Collected data:

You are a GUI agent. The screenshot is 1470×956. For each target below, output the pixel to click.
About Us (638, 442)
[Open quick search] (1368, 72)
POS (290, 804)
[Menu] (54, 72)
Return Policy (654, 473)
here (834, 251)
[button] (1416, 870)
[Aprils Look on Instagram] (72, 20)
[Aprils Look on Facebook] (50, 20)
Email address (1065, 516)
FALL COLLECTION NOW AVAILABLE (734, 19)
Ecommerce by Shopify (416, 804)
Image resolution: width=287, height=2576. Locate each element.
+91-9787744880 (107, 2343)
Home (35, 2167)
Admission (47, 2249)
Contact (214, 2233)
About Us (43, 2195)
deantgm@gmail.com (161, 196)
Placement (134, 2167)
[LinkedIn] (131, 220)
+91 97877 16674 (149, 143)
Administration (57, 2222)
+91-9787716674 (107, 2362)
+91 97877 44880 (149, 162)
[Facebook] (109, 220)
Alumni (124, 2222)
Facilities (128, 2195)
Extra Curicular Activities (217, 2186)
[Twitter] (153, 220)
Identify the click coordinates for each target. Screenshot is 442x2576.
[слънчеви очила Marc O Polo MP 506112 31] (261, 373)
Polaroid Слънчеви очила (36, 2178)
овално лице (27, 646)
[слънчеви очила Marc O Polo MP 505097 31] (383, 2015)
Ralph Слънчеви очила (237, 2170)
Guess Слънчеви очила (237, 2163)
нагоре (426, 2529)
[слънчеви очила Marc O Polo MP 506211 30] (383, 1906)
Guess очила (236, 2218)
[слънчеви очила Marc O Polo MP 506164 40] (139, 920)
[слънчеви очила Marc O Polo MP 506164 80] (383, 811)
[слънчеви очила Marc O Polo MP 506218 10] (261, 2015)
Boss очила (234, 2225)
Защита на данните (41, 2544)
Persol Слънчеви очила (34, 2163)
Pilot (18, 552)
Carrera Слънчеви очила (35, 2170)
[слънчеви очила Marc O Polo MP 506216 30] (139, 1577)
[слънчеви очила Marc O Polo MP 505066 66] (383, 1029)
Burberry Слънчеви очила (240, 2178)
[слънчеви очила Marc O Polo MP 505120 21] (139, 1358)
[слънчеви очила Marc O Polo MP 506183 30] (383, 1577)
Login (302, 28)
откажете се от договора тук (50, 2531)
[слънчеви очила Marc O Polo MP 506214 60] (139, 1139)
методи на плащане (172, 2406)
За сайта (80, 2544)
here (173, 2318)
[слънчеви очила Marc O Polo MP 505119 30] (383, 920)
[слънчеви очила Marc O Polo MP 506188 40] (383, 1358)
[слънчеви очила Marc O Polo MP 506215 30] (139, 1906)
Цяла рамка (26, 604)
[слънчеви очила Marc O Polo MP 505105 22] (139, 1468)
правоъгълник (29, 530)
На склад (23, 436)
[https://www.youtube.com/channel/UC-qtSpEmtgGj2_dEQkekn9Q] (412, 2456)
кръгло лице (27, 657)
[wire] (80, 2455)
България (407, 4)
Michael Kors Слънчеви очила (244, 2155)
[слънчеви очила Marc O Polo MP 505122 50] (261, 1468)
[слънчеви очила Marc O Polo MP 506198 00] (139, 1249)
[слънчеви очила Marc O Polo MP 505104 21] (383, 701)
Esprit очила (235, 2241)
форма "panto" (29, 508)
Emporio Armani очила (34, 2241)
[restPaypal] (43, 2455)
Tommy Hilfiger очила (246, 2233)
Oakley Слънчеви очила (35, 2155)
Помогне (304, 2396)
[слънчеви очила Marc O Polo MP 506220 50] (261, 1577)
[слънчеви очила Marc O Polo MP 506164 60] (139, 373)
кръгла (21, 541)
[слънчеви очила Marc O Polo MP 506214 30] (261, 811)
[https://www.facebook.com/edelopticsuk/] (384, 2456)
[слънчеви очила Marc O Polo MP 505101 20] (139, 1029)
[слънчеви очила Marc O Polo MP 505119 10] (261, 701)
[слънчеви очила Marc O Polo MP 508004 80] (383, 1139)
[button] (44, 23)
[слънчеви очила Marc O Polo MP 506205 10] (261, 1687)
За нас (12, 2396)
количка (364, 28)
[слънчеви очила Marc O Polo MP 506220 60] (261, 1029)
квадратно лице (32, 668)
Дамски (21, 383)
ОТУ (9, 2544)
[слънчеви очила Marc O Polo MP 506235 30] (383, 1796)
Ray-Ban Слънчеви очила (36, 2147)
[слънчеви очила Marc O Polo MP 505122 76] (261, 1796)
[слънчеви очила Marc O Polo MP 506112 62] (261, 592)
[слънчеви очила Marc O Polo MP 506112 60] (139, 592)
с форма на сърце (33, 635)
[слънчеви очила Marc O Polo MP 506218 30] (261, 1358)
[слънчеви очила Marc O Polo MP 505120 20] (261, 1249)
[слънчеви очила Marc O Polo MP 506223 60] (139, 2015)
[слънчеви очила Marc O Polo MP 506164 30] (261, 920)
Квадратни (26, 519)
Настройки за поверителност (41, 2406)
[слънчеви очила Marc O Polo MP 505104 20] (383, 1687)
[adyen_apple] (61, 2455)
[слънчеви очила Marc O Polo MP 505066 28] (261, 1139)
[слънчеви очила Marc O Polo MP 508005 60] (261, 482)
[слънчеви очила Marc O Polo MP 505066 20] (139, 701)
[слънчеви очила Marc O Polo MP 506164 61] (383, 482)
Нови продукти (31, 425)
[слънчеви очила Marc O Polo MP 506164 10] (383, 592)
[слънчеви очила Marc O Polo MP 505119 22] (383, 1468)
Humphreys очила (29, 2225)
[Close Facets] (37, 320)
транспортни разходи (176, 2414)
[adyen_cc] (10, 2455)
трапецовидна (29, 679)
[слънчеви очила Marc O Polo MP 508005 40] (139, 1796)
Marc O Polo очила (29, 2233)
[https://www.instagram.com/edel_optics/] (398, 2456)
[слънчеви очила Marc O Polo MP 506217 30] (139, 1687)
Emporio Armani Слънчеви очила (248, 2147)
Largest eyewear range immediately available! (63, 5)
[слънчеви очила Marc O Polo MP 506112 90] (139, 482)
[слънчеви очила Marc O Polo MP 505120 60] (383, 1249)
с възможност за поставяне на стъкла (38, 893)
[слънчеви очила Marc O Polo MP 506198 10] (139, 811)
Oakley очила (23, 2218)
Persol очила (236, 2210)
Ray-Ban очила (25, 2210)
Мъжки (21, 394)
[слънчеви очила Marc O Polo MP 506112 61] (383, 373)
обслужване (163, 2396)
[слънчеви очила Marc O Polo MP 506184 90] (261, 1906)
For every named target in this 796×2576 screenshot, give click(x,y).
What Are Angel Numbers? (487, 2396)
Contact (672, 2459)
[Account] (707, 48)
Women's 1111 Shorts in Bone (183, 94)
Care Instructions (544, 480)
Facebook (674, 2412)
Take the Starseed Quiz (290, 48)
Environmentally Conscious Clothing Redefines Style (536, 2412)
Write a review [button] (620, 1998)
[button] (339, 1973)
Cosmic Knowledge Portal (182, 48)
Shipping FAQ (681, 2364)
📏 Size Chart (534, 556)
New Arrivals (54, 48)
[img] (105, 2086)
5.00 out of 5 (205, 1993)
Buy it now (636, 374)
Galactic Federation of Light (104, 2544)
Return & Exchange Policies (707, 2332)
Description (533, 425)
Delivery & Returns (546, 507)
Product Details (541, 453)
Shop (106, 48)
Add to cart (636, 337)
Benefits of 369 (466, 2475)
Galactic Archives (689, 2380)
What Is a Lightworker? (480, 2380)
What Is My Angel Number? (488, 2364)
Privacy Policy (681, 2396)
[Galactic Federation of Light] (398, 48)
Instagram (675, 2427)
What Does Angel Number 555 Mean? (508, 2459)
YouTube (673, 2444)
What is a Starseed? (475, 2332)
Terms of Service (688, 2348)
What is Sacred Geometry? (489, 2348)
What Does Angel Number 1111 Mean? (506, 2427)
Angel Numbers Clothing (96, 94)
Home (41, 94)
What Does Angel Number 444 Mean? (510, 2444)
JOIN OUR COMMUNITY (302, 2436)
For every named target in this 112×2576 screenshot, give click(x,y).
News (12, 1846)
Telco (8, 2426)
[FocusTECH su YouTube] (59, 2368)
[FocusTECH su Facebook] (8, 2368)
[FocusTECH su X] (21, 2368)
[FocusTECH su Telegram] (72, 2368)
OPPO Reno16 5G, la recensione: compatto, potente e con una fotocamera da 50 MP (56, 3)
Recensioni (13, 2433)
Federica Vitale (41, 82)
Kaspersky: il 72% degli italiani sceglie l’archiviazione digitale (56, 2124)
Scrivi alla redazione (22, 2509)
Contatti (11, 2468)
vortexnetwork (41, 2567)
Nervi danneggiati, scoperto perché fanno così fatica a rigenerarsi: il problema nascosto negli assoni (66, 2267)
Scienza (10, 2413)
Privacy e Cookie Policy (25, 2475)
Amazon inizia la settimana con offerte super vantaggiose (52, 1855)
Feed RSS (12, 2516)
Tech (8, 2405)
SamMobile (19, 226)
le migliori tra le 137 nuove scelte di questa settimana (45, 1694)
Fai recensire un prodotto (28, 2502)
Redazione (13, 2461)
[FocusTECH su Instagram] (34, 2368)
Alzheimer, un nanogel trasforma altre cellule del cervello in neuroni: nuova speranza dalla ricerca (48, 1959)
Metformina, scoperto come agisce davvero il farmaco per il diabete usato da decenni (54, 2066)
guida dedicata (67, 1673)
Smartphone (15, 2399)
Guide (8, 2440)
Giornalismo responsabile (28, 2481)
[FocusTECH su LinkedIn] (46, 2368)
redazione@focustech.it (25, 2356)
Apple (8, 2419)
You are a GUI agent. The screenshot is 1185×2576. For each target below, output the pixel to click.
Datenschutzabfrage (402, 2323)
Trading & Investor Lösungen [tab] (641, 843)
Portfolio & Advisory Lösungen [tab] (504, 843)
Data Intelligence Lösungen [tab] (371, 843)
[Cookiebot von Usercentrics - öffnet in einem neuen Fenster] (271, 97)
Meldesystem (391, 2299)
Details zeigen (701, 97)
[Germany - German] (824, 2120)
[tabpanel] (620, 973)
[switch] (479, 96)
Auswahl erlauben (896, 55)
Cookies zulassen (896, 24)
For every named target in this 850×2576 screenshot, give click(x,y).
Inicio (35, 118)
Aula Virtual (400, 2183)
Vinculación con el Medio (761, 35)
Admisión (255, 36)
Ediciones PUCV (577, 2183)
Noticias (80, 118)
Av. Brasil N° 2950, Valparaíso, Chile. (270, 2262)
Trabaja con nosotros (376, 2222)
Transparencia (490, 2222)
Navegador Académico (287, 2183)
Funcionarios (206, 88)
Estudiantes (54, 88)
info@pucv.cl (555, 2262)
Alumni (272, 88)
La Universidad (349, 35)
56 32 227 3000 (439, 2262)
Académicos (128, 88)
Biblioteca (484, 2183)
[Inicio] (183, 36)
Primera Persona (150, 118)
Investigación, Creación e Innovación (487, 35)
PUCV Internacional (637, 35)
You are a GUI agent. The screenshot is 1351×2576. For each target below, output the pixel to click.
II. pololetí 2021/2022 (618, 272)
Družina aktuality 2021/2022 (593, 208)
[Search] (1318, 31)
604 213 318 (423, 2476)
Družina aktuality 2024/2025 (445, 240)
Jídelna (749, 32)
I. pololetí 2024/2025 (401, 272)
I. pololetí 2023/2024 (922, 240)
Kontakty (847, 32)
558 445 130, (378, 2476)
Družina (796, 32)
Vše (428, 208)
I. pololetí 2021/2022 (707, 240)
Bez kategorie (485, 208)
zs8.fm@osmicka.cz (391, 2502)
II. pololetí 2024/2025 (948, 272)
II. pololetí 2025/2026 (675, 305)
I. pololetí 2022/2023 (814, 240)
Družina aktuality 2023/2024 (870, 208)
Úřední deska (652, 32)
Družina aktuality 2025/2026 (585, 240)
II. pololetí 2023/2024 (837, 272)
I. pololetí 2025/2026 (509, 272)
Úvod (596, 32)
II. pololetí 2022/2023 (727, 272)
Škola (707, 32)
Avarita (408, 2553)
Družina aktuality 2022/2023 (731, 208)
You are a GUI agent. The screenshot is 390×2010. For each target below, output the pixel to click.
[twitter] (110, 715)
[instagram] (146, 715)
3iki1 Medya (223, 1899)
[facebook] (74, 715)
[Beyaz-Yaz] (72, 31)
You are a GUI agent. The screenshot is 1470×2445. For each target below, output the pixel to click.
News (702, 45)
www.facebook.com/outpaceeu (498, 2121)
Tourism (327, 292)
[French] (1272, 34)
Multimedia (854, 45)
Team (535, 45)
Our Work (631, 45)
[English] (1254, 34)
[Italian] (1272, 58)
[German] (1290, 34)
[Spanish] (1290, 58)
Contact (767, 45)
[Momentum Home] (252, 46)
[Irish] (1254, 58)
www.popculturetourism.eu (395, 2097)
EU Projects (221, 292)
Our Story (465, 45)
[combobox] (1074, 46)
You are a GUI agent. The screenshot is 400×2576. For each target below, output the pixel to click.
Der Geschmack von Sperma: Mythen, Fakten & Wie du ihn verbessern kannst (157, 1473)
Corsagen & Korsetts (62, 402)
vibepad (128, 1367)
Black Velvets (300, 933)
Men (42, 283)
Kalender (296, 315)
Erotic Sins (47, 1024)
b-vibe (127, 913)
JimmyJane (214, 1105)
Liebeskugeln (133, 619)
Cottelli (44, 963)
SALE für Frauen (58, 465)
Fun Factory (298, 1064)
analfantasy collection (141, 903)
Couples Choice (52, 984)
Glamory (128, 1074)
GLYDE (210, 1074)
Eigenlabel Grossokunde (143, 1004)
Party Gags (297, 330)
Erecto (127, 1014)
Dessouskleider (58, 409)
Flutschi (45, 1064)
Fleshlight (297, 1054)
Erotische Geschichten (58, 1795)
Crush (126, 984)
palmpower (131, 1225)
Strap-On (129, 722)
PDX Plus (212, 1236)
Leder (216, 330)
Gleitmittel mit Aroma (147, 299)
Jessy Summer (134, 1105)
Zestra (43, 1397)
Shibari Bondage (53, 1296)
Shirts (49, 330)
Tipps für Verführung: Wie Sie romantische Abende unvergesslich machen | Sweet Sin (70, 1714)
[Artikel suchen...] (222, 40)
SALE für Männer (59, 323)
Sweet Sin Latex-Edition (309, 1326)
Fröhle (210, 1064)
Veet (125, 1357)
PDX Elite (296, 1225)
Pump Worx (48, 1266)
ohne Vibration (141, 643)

◆ What you should do ◆
Output, from the data above, the lines from the line with "Polaroid Слънчеви очила (36, 2178)" to the line with "Login (302, 28)" exactly as they stand, both ends included and nothing else.

◆ Task answer ◆
Polaroid Слънчеви очила (36, 2178)
овално лице (27, 646)
[слънчеви очила Marc O Polo MP 505097 31] (383, 2015)
Ralph Слънчеви очила (237, 2170)
Guess Слънчеви очила (237, 2163)
нагоре (426, 2529)
[слънчеви очила Marc O Polo MP 506211 30] (383, 1906)
Guess очила (236, 2218)
[слънчеви очила Marc O Polo MP 506164 40] (139, 920)
[слънчеви очила Marc O Polo MP 506164 80] (383, 811)
[слънчеви очила Marc O Polo MP 506218 10] (261, 2015)
Boss очила (234, 2225)
Защита на данните (41, 2544)
Persol Слънчеви очила (34, 2163)
Pilot (18, 552)
Carrera Слънчеви очила (35, 2170)
[слънчеви очила Marc O Polo MP 506216 30] (139, 1577)
[слънчеви очила Marc O Polo MP 505066 66] (383, 1029)
Burberry Слънчеви очила (240, 2178)
[слънчеви очила Marc O Polo MP 505120 21] (139, 1358)
[слънчеви очила Marc O Polo MP 506183 30] (383, 1577)
Login (302, 28)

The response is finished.